**Material provided:**
++++
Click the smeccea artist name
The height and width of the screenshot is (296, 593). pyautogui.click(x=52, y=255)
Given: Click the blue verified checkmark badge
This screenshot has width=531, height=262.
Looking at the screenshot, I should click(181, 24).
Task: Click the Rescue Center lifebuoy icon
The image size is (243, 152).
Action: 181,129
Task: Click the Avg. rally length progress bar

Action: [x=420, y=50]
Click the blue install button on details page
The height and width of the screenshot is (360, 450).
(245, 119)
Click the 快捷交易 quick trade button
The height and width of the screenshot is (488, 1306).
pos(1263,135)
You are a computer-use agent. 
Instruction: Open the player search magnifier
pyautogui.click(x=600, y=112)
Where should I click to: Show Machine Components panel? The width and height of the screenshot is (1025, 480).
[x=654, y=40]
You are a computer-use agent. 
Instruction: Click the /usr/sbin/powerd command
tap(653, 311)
++++
**About this task:** Each record shown above is to be given again exactly.

**Exercise response:**
Click the smeccea artist name
The height and width of the screenshot is (296, 593). pyautogui.click(x=52, y=255)
Given: Click the blue verified checkmark badge
This screenshot has width=531, height=262.
Looking at the screenshot, I should click(181, 24).
Task: Click the Rescue Center lifebuoy icon
The image size is (243, 152).
Action: 181,129
Task: Click the Avg. rally length progress bar

Action: [x=420, y=50]
Click the blue install button on details page
The height and width of the screenshot is (360, 450).
(245, 119)
Click the 快捷交易 quick trade button
The height and width of the screenshot is (488, 1306).
pos(1263,135)
You are a computer-use agent. 
Instruction: Open the player search magnifier
pyautogui.click(x=600, y=112)
Where should I click to: Show Machine Components panel? The width and height of the screenshot is (1025, 480).
[x=654, y=40]
You are a computer-use agent. 
Instruction: Click the /usr/sbin/powerd command
tap(653, 311)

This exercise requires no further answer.